§ **Data excerpts**
________________________________________

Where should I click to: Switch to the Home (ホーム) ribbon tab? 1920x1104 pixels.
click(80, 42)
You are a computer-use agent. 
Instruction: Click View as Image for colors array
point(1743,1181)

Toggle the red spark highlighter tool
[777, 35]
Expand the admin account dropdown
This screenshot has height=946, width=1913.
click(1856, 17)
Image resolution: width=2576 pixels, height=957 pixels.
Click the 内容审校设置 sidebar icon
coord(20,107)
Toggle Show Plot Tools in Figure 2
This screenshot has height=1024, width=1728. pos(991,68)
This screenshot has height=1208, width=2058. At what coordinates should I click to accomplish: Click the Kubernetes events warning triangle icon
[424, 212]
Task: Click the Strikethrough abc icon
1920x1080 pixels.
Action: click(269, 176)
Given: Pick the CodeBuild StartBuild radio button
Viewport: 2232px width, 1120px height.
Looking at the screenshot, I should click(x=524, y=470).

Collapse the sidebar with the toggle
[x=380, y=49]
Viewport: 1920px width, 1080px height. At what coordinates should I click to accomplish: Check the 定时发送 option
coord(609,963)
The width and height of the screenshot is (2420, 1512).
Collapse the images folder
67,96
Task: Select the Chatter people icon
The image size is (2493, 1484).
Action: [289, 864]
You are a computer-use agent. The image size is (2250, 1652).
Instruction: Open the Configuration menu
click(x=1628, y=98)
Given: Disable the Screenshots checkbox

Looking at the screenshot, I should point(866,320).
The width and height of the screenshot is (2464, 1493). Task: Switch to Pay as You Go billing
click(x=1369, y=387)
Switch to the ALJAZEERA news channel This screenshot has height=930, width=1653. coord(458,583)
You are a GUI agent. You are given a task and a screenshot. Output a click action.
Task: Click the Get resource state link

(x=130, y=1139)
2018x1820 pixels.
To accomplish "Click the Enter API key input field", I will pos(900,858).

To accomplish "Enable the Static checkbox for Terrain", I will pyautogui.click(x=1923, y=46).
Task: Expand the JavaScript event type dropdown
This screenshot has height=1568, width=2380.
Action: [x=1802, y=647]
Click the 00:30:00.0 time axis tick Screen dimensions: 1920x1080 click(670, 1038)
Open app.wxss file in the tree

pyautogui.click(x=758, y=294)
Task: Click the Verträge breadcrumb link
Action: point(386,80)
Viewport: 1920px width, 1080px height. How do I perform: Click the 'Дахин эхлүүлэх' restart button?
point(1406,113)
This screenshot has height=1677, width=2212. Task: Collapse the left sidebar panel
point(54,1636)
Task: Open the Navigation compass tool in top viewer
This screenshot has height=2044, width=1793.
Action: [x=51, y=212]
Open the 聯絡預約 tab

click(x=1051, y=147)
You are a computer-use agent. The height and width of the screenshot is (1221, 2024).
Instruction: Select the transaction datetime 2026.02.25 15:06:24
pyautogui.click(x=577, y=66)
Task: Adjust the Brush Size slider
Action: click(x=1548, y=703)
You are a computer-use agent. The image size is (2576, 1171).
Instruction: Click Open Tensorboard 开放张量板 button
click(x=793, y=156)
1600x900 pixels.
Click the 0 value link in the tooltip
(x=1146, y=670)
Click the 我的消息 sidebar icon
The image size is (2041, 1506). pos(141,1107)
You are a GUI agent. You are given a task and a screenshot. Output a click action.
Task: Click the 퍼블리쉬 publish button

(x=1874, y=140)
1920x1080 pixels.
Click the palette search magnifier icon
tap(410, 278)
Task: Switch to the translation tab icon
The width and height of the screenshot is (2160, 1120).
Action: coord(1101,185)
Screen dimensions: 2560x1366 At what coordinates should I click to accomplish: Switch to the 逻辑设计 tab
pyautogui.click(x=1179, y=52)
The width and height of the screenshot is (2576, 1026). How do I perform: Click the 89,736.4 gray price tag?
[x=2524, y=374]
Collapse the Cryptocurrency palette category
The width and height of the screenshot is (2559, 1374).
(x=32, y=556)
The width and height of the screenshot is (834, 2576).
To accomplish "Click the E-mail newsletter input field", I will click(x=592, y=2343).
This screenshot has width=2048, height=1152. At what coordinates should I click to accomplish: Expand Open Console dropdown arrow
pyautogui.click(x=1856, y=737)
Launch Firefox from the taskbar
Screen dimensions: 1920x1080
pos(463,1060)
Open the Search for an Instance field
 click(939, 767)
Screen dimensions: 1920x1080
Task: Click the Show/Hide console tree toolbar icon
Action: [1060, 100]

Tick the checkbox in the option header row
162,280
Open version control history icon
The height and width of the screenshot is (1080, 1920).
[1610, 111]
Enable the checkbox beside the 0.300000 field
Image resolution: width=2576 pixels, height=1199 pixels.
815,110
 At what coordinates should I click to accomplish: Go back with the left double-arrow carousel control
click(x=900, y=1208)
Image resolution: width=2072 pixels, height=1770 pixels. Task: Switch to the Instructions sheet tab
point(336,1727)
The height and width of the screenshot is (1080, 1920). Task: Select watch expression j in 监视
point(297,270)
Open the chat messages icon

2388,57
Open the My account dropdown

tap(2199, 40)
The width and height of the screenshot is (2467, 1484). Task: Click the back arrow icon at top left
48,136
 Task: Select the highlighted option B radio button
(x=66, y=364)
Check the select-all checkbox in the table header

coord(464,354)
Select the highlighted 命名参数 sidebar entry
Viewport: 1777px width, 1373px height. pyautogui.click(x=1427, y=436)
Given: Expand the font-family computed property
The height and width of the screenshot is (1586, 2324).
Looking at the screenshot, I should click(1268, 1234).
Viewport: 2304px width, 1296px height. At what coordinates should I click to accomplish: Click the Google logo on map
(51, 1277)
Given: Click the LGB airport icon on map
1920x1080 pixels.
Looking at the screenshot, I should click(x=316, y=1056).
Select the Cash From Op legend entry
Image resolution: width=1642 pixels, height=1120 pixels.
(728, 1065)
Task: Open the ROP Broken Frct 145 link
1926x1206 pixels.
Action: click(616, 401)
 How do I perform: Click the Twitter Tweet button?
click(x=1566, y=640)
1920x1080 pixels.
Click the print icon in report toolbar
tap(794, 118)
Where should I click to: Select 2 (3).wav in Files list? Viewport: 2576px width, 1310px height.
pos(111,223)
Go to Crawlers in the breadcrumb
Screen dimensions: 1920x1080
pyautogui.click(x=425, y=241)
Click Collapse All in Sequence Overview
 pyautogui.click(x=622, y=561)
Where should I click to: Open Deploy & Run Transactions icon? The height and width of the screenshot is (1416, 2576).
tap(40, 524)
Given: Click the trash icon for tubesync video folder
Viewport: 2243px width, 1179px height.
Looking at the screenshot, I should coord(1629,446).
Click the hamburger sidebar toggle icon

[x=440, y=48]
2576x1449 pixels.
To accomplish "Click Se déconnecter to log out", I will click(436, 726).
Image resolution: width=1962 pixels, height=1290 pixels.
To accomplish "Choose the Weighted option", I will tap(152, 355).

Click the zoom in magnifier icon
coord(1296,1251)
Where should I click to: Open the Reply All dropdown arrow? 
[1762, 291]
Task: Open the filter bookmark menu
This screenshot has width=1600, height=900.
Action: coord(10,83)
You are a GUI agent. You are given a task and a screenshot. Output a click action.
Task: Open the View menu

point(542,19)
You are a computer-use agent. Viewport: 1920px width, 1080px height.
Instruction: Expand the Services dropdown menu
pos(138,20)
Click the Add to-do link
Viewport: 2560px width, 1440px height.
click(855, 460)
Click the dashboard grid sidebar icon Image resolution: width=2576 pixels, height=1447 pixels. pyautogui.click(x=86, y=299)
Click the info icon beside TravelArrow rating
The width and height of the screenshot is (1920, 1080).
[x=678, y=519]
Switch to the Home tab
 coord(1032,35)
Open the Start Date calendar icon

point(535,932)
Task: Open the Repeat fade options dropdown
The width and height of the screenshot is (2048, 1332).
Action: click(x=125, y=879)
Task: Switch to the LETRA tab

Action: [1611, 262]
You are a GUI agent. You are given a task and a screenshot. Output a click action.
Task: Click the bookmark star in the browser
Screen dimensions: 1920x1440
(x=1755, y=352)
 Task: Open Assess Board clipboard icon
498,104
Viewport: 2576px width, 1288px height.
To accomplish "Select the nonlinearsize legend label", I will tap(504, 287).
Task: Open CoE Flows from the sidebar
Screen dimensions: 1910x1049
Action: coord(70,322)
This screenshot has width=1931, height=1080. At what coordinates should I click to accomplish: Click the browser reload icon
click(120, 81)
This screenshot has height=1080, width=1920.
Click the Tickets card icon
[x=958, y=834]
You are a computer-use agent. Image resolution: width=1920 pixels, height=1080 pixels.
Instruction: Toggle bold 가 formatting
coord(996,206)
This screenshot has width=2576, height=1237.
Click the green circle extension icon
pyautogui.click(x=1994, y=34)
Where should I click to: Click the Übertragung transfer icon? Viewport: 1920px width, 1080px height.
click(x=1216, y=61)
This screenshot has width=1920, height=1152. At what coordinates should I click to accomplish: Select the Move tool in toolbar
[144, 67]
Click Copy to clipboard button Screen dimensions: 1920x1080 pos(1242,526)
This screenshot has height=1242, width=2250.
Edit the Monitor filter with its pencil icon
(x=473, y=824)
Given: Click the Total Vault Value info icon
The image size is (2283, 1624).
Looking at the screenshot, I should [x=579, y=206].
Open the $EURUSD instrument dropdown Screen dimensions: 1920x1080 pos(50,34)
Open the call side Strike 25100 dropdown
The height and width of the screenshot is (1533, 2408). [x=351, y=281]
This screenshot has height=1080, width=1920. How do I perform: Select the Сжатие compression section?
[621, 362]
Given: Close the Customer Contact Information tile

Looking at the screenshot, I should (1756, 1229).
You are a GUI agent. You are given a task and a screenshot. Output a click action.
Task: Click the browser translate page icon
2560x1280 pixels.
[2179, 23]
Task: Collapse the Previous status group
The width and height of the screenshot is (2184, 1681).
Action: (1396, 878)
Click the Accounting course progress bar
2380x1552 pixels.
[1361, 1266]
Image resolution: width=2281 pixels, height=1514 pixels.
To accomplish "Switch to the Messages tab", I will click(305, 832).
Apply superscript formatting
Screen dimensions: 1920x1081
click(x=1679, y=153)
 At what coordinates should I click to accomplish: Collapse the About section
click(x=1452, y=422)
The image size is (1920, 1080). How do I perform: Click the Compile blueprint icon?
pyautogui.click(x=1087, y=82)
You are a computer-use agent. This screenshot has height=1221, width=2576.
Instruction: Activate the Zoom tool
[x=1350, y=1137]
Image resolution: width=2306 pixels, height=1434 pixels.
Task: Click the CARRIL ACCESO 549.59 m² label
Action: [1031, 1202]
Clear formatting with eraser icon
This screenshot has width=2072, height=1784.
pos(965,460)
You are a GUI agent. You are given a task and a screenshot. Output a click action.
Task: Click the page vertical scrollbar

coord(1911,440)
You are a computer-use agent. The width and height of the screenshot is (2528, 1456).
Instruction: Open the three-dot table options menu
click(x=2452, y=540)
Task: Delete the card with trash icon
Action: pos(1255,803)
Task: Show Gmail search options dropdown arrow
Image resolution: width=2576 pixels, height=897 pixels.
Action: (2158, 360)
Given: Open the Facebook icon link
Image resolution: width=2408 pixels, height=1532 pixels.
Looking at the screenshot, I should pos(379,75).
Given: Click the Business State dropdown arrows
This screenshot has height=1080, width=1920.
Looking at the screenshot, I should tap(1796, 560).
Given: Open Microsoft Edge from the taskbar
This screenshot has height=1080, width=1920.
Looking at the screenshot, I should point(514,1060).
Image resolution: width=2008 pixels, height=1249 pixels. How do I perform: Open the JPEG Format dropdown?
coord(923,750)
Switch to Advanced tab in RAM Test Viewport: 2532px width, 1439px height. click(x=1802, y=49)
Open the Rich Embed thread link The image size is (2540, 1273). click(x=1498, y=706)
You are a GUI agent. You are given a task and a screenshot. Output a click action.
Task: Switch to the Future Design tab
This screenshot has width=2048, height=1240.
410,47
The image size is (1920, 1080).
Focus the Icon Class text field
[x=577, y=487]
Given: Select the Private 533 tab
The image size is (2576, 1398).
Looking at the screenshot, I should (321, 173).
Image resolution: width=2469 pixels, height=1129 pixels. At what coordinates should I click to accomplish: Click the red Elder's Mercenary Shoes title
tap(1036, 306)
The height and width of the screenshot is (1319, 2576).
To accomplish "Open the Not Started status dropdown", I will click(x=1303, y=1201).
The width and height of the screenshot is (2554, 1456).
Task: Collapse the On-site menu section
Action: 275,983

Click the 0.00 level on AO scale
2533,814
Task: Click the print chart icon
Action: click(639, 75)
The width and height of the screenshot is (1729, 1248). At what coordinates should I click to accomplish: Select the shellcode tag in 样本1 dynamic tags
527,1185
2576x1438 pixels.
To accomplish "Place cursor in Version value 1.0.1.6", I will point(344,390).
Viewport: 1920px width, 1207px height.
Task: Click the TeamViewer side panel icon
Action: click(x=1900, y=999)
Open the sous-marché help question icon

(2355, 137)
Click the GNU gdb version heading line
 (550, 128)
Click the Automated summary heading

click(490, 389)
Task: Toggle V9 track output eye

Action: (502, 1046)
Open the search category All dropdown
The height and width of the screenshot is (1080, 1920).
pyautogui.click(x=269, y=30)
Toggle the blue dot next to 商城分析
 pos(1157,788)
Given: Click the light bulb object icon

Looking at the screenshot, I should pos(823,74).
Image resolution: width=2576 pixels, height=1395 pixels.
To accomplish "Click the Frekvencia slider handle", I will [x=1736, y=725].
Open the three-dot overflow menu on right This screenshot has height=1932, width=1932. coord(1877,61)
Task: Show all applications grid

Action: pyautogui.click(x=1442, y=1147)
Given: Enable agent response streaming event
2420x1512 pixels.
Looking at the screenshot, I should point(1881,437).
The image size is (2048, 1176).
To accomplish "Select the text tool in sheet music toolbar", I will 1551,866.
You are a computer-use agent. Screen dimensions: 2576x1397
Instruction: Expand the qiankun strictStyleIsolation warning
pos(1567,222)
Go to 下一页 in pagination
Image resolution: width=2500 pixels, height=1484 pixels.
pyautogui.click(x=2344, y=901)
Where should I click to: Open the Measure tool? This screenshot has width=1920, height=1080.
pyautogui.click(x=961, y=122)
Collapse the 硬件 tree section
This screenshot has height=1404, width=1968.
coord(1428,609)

________________________________________

§ **What you should do**
Take each line of the material above that holds the string "legend" and copy it.

§ **Your response**
Select the Cash From Op legend entry
To accomplish "Select the nonlinearsize legend label", I will tap(504, 287).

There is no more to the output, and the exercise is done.